Extract provided:
The pantomime version has the villain depicted as “King Rat”. It is Whittington’s cat who destroys all the rats in the Sultan’s Palace, and indeed in his Kingdom, and this act makes Dick Whittington his vast fortune- half the wealth of the Sultan in return.
More likely the very shadow and spectre of the rats, bringing plague to London frequently made them the ideal villains for legend. When Samuel Pepys wrote in his Diary of 1668
“To Southwark Fair, very dirty, and there saw the puppet show of Whittington, which was pretty to see”
The Great Plague had only recently abated in London three years previously. Londoners would have no problem associating the rodents with arch villainy.
The legend of Dick Whittington follows the classic basis of a Fairy Tale, and indeed a pantomime. The Poor boy makes good through some heroic or magical deed. By rewarding others he achieves a Kingdom, a Princess, Untold wealth, or, in the case of Whittington he becomes fabulously rich, and is made Lord Mayor of London three times.
The play version of “Dick Whittington” dates back to around 1605. There were several versions performed, and the stories had become popular in the publications of cheap affordable booklets’”chapbooks”- containing collections of stories. In 1731 the play was performed at Southwark Fair, but this time a man, named Harper played the role of Cook. This character had entered the Whittington legend.
The first recorded Pantomime was in 1814, with Joseph Grimaldi, the great pantomime clown playing the “Dame” role of Cecily Suet.
DICK WHITTINGTON AND HIS CAT - THE PANTOMIME
click to enlarge
To adapt the legend of “Dick Whittington” into the pantomime format, several characters- popular in pantomime had to be added. For “Myth and Magic” there had to be a Fairy- the Fairy of the Bells, and a Demon King character- King Rat. The Dame was added as cook to the Baron type character of Alderman Fitzwarren. There is often a “Buttons” type character- Idle Jack. Other comic characters created for the pantomime are The Captain and his sidekick, the Mate. The action of the pantomime takes place in London and, usually Morocco.
Dick Whittington is a poor boy who has travelled to London to seek his fame and fortune. He has been told that “The streets are paved with gold”. He arrives penniless, and without a friend in the world.
In the pantomime it is often the Fairy- Fairy Bowbells who introduces “Tommy” the cat to Master Whittington. He now has a true friend, but what he and Tommy want most is to earn an honest living.
Tommy and Dick run into Alice Fitzwarren. She is the daughter of Alderman Fitzwarren, a merchant. Alice offers Dick and Tommy work in their shop- “Fitzwarren’s Stores”. Alice and Dick fall in love, and all goes well for young Whittington. The Dame in the pantomime is Sarah the Cook. She works for Alderman Fitzwarren, and with her can usually be found Idle Jack-the comic. They both work in the shop. There is usually a comedy “Cooking Scene” between the Dame, Idle Jack and sometimes the Alderman.
Dick is given a trusted task by the Alderman. He is to guard the safe overnight in “Fitzwarren’s Stores”. It has the day’s takings in it. Dick and Tommy settle down in the shop to keep watch over the Alderman’s safe.

Work instructions: Copy out the section of the Dick Whittington text that begins with "Dick is given" and ends with "the Alderman’s safe.", switching "safe" to "strongbox".

Recorded information:
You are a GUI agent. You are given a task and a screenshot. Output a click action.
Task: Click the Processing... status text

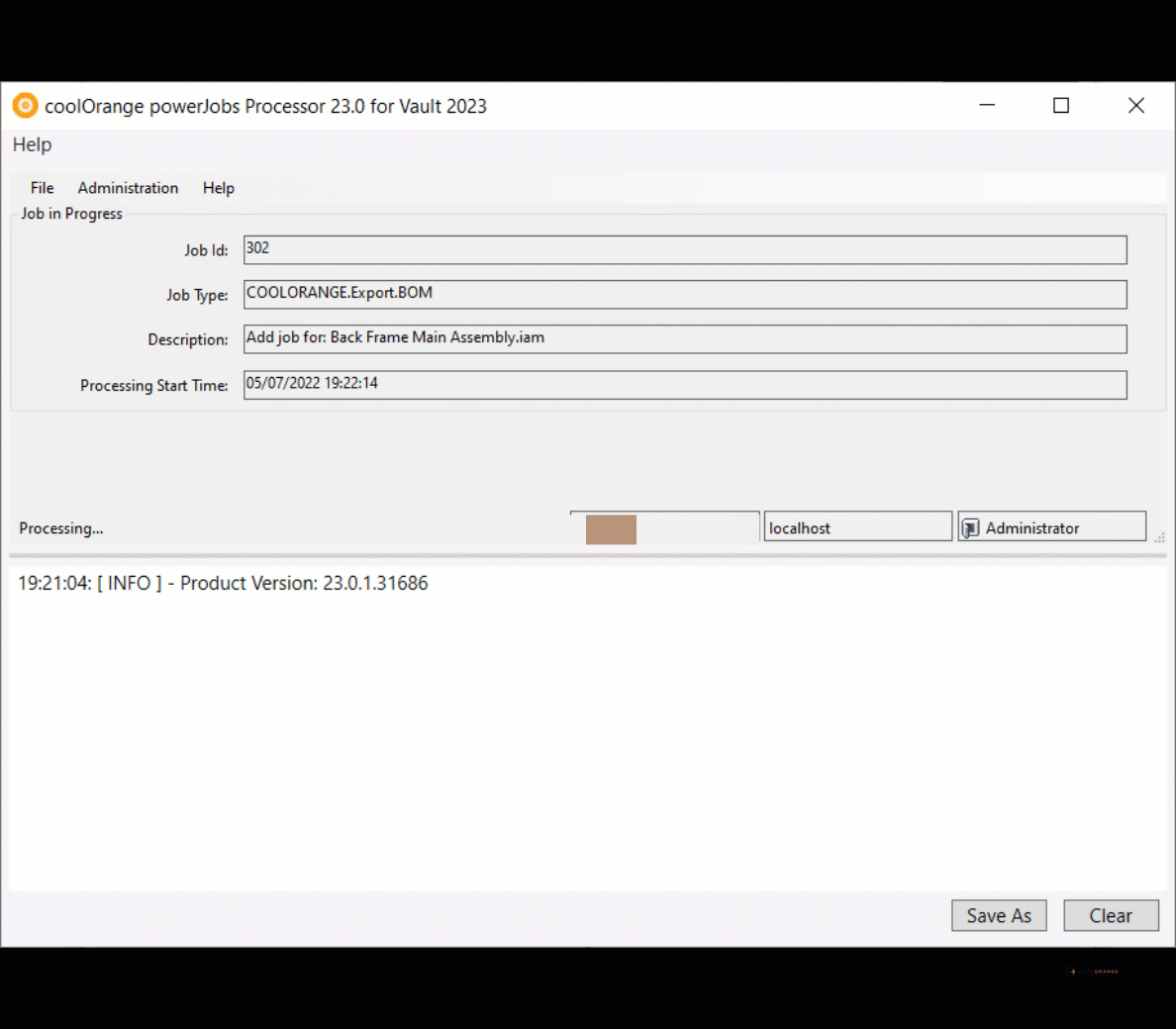click(x=60, y=528)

The response:
Dick is given a trusted task by the Alderman. He is to guard the strongbox overnight in “Fitzwarren’s Stores”. It has the day’s takings in it. Dick and Tommy settle down in the shop to keep watch over the Alderman’s strongbox.